A questão foi tão perspicaz que acabou tomando boa parte daquela aula. Eu comentei que a opção pela abordagem etnográfica envolve entregas subjetivas significativas. O(a) antropólogo(a) precisa estar disposto a relativizar até mesmo os aspectos mais básicos da sua própria cultura, para conviver com outras pessoas que, por vezes, pensam e sentem o mundo de formas totalmente diacrônicas às suas. Esse processo de convivência envolve uma série de crises existenciais que recheiam capítulos iniciais de etnografias e os diários de campo dos(as) etnógrafos(as). As etnografias só são possíveis exatamente porque os(as) etnógrafos(as) escolhem estar em campo e, consequentemente, escolhem viver também todas essas crises. Agora, o que tudo isso tem a ver com o coronavírus?
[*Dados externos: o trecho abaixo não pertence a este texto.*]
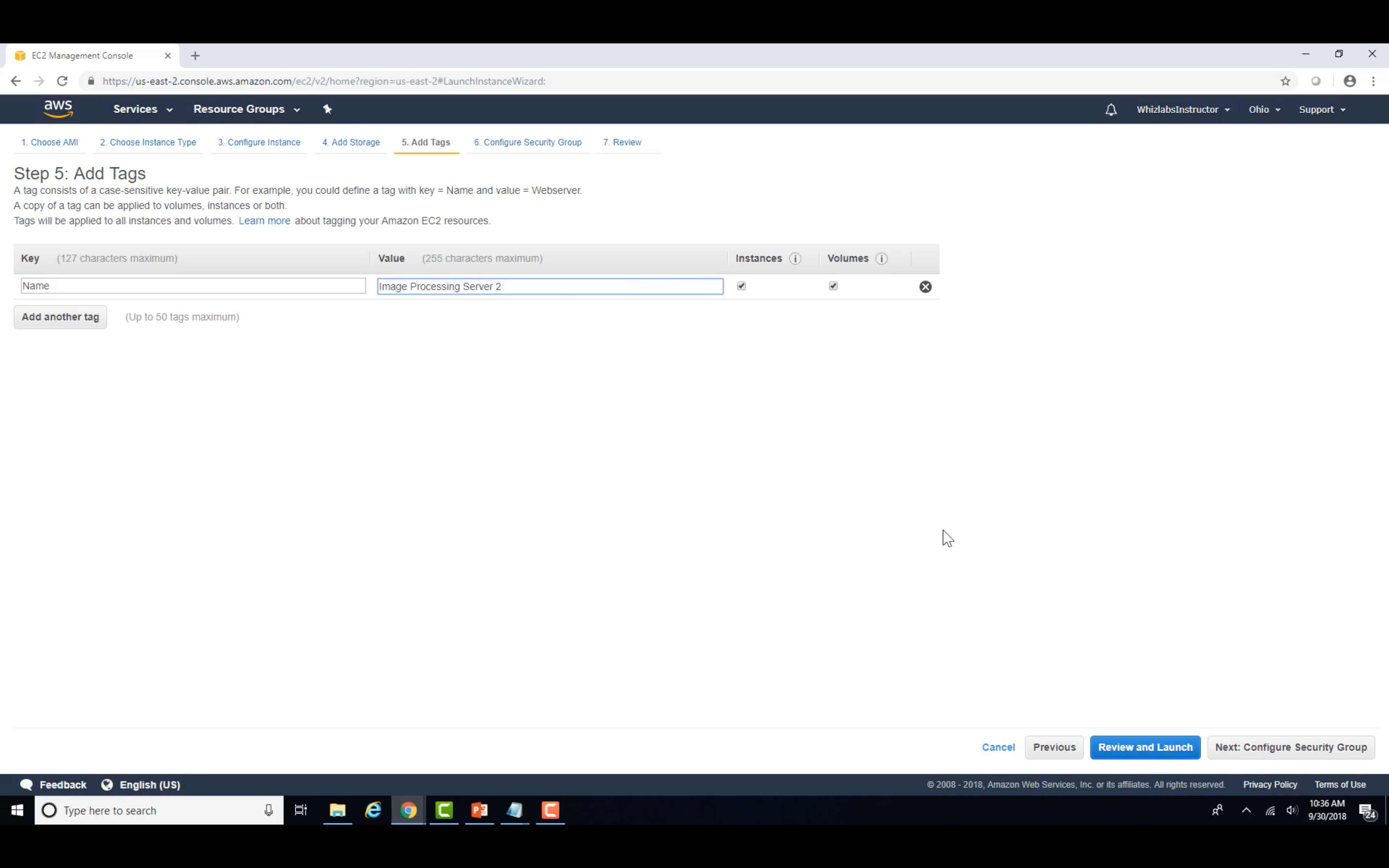Open the Learn more tagging link
The image size is (1389, 868).
tap(264, 221)
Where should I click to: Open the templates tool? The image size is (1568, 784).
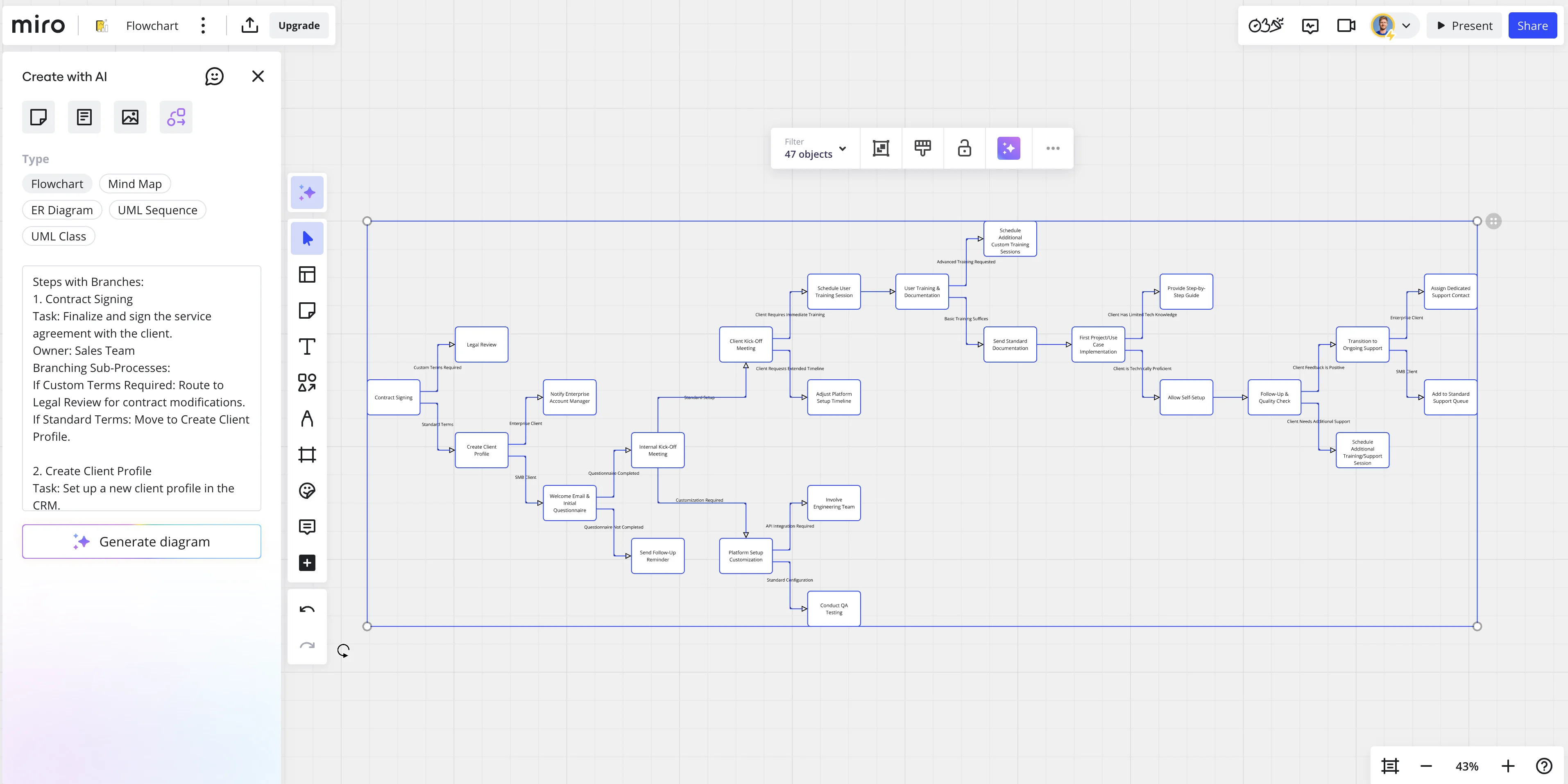pyautogui.click(x=307, y=274)
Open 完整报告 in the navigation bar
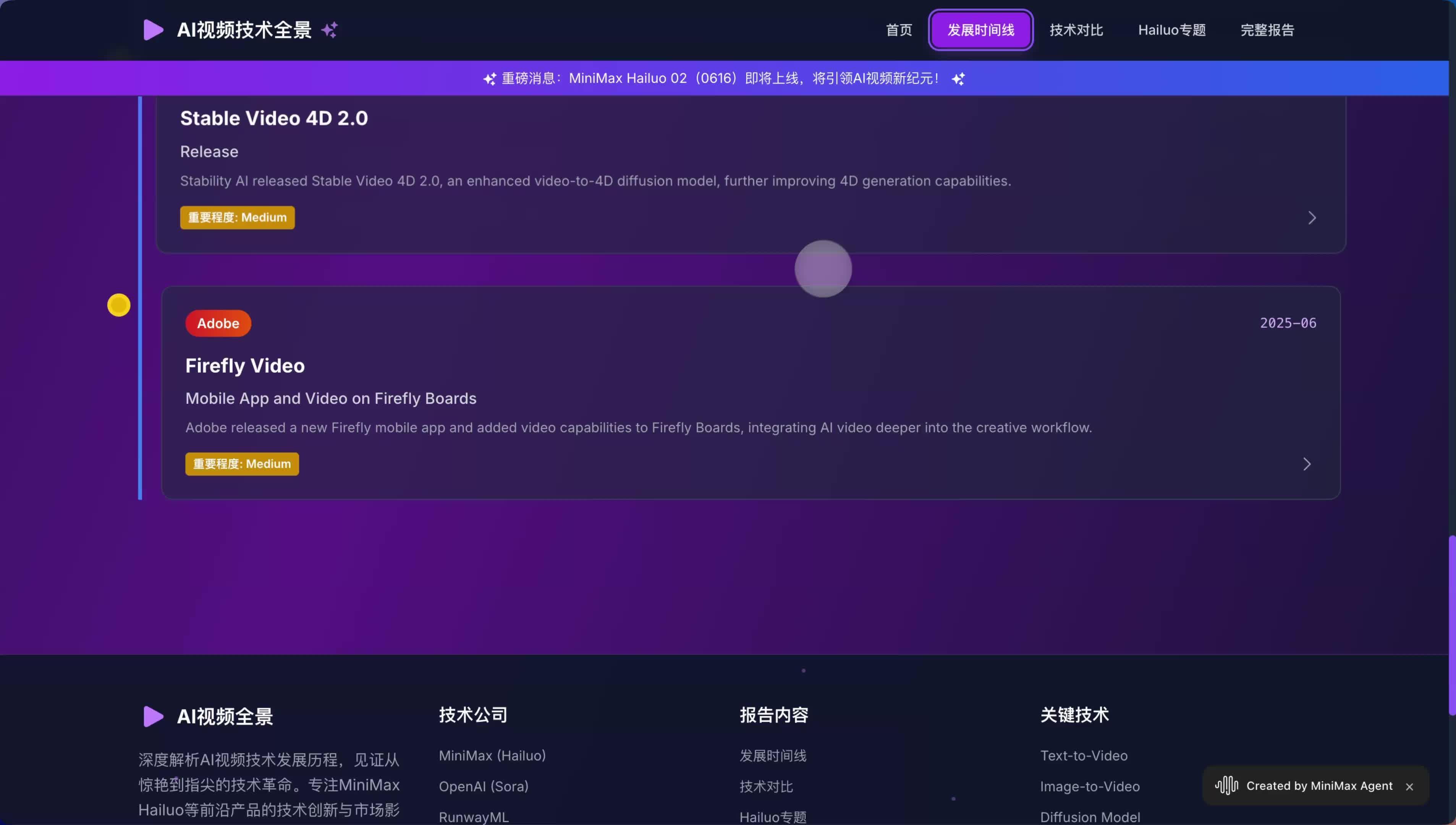 click(1267, 30)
A eclosão da pandemia de coronavírus trouxe consequências significativas para as interações sociais. De uma hora para outra fomos obrigados – aqueles que são mais privilegiados – a permanecer em casa, trancados, em isolamento social. Esse novo lugar social ocupado por todos nós em medidas diferentes nos obrigou a reconfigurar nossas vidas cotidianas e nossos relacionamentos pessoais, profissionais, afetivos, sexuais. Em síntese, tivemos que mergulhar em um mundo desconhecido que até então simplesmente não existia. Esse mergulho, comparativamente, é semelhante ao mergulho do etnógrafo. Porém, há duas dessemelhanças. A primeira delas é que o antropólogo(a) escolhe mergulhar nas culturas dos outros enquanto todos nós fomos obrigados a mergulhar na cultura do corona-vírus. A outra é que o(a) antropólogo(a) mergulha em uma cultura sobre a qual tem algum nível de conhecimento e reconhece sua existência. Nós não conhecemos nada sobre a cultura do isolamento social e nem mesmo oferecemos a ela o estatuto de realidade.
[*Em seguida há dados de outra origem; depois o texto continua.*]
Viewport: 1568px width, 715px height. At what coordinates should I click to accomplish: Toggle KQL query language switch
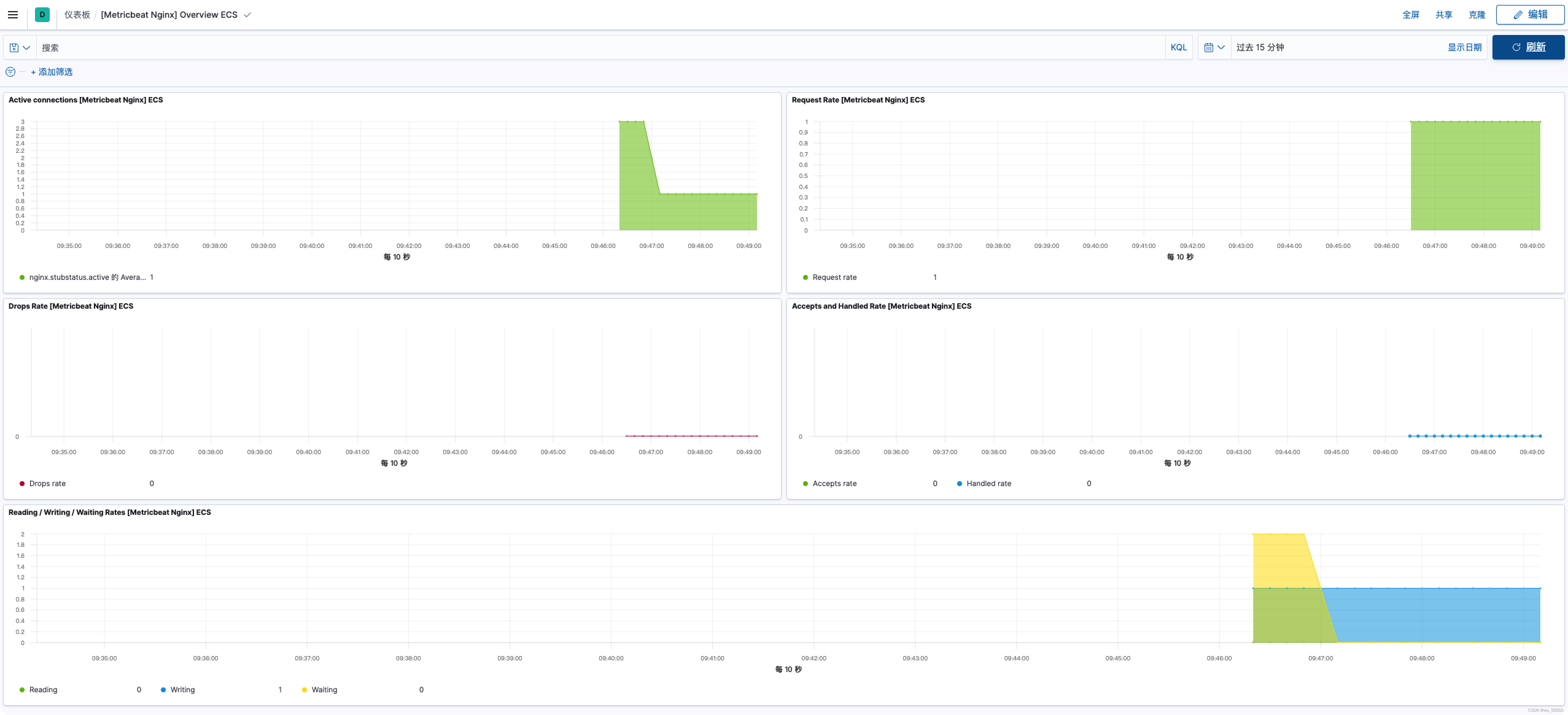1178,48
Ainda que existam diferenças significativas, os exercícios etnográficos nos ajudam a sobreviver em tempos de cultura corona vírus. A principal ajuda refere-se à crise inicial proporcionada pelo mergulho em culturas desconhecidas. A subjetividade do(a) antropólogo(a) necessariamente fica tensionada e ele entra em uma crise existencial ao deparar-se com uma cultura tão diferente da sua. A temporalidade da crise será equivalente ao tempo que o antropólogo utilizará para aceitar novas formas de falar, andar, comer, vestir, conversar, entre outras. Quando aceita, a crise ganha outras tonalidades e só volta mais intensamente quando ele retorna para a própria cultura. Essa regra vale tanto para antropólogos(as) que pesquisam culturas exóticas quanto para aqueles que pesquisam culturas familiares. Ainda que realizado em culturas familiares, o mergulho etnográfico provoca crises existenciais causadas pela dinâmica familiar-exótico-exótico-familiar, descrita em detalhe nos textos de Roberto Da Matta e Gilberto Velho na segunda metade do século passado.
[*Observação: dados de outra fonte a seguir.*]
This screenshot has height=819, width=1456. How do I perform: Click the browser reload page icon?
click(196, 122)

Nosso mergulho na cultura corona não foi escolhido por nós e consequentemente teremos crises existenciais provavelmente mais intensas. A experiência dos(as) etnógrafos(as) nos diz que o melhor caminho é aceitar esse mergulho e experimentar essas novas formas de cultura. Ninguém sabe ainda como será o mundo pós-corona vírus, mas o fato é que já estamos vivendo nele. Negá-lo, além de causar sofrimento subjetivo também contribui para o aumento da tragédia trazida por essa pandemia. Fiquemos em casa, construamos um novo mundo de nossas janelas físicas e virtuais e agradeçamos a todos aqueles que não podem ficar em suas casas e estão salvando nossas vidas enquanto colocam as deles em risco permanente.
Muito obrigado aos trabalhadores e trabalhadoras da saúde e de todos os serviços essenciais. Não há nada que pague o que vocês estão fazendo por nós.

Referências bibliográficas citadas:
DAMATTA, Roberto. “O ofício do etnólogo. Ou como ter anthropological Blues”. Rio de Janeiro: Boletim do Museu Nacional (27). 1978.
VELHO, Gilberto. Observando o Familiar. In: VELHO, Gilberto. Individualismo e Cultura: notas para uma antropologia da sociedade contemporânea. Rio de Janeiro: Jorge Zahar Editor, 1999.